* _Collected data_
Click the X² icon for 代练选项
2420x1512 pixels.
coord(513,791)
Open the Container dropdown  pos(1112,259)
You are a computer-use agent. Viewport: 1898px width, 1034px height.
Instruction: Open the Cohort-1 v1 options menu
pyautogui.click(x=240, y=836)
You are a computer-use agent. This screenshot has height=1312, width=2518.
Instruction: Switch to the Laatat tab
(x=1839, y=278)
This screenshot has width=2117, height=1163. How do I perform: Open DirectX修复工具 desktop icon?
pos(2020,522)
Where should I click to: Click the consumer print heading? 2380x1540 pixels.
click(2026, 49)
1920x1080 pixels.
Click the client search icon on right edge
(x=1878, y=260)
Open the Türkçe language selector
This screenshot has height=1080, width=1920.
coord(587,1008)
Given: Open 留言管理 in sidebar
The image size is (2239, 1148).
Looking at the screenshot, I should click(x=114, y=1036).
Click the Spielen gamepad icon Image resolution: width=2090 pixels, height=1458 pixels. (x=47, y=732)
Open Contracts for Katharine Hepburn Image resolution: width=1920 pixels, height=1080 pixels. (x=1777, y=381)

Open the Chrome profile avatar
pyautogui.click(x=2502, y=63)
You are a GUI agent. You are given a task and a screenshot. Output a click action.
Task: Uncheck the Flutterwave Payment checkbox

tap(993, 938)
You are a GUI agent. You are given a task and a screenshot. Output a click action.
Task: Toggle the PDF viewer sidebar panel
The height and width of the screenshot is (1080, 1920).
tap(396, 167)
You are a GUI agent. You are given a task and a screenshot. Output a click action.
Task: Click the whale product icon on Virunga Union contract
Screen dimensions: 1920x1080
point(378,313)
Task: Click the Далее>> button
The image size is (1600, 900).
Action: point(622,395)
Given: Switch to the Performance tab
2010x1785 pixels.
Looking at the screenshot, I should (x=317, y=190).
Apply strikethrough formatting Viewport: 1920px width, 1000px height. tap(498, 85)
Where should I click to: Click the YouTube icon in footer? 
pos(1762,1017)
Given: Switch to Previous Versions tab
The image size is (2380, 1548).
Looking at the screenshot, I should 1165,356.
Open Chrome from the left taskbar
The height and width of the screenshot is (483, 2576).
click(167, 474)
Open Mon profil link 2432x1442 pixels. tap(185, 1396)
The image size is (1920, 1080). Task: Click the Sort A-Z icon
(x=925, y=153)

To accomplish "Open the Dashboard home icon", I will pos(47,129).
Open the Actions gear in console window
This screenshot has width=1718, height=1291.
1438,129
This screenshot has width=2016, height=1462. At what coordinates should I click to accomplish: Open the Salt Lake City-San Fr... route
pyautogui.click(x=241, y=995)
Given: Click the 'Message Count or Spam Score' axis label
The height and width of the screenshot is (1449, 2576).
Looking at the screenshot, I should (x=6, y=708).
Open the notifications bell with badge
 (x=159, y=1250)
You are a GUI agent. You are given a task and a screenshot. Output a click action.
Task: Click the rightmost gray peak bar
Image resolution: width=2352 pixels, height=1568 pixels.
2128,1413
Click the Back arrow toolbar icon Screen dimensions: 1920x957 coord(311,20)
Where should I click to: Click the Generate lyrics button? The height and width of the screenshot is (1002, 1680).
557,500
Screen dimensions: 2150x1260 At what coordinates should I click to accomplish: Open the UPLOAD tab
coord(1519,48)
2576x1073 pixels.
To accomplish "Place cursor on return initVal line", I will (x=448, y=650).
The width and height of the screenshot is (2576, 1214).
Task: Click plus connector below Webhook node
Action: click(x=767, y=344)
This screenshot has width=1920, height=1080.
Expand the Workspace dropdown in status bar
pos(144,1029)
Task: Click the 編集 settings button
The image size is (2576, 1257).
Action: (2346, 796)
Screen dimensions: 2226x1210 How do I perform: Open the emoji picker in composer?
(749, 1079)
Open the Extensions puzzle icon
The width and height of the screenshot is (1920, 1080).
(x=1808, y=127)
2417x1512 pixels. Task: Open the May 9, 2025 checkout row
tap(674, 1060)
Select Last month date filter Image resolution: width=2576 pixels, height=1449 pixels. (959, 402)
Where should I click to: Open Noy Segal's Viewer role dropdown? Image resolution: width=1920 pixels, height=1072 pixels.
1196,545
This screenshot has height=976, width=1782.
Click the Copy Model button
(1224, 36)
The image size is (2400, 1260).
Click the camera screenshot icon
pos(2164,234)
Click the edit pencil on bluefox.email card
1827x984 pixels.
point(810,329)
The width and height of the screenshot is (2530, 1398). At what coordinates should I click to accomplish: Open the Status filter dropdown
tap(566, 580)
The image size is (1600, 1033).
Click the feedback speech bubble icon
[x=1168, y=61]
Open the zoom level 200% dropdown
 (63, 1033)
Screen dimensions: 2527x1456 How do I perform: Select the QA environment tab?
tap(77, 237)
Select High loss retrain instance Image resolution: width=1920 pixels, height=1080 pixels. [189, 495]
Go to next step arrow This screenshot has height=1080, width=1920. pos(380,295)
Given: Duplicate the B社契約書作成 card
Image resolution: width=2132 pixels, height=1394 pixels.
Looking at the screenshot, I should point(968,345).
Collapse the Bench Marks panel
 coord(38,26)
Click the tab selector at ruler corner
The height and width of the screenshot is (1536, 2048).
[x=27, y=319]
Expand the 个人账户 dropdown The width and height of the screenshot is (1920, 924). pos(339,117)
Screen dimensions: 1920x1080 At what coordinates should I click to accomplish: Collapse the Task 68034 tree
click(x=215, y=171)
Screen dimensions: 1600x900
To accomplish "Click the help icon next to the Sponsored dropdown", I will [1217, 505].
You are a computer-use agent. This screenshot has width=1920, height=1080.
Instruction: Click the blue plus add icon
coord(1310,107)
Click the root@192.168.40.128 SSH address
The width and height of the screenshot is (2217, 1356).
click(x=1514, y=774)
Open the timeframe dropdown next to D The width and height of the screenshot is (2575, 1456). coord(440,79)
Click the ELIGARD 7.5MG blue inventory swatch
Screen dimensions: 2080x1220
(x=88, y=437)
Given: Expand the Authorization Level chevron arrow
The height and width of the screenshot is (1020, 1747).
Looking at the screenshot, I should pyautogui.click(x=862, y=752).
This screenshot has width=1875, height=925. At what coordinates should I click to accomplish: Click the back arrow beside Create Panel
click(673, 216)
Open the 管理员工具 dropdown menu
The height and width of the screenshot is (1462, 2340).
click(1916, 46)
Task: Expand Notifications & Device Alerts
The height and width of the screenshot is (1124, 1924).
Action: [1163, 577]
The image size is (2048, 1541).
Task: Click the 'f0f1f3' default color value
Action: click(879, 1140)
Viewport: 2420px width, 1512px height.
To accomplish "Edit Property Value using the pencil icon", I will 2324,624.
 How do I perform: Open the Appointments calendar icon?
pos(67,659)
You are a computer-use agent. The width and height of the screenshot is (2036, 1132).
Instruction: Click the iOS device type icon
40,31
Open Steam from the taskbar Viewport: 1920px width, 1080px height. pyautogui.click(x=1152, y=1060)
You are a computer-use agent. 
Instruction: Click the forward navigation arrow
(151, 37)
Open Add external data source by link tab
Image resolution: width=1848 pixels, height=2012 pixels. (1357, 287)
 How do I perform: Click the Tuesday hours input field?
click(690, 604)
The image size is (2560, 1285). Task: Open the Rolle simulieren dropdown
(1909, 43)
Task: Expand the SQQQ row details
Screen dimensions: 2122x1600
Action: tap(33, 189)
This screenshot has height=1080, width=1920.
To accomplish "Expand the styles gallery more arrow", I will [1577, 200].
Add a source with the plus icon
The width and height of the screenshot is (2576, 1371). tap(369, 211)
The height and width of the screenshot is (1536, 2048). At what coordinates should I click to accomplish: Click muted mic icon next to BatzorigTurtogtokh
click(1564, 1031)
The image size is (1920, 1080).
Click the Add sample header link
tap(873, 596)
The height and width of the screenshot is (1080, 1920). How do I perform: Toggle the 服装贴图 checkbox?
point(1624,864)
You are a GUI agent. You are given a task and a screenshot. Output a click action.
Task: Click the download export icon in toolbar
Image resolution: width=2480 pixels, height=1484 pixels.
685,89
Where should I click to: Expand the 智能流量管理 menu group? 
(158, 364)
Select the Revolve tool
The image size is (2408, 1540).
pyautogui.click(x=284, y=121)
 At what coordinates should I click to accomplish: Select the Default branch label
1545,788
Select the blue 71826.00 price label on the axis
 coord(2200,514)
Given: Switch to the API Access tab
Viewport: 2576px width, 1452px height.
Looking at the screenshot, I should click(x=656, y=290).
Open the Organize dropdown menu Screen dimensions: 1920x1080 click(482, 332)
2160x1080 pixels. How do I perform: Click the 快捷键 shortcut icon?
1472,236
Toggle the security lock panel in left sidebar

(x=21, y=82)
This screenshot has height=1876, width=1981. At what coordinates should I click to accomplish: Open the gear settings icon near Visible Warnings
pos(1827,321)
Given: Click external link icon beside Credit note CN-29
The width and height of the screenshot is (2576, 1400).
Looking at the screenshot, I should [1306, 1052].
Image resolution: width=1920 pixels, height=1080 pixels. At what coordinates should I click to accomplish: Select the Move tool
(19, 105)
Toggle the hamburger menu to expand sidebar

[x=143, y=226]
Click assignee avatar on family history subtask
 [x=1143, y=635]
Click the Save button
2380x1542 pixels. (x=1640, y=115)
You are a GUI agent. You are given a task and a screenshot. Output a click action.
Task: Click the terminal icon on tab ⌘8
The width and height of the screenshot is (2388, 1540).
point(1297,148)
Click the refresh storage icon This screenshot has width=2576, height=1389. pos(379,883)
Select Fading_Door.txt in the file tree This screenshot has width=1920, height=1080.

* _YOUR TASK_
The required reply is the count of lines in the entries above where the string "pencil" appears, and nothing more.

* _EXPECTED OUTPUT_
2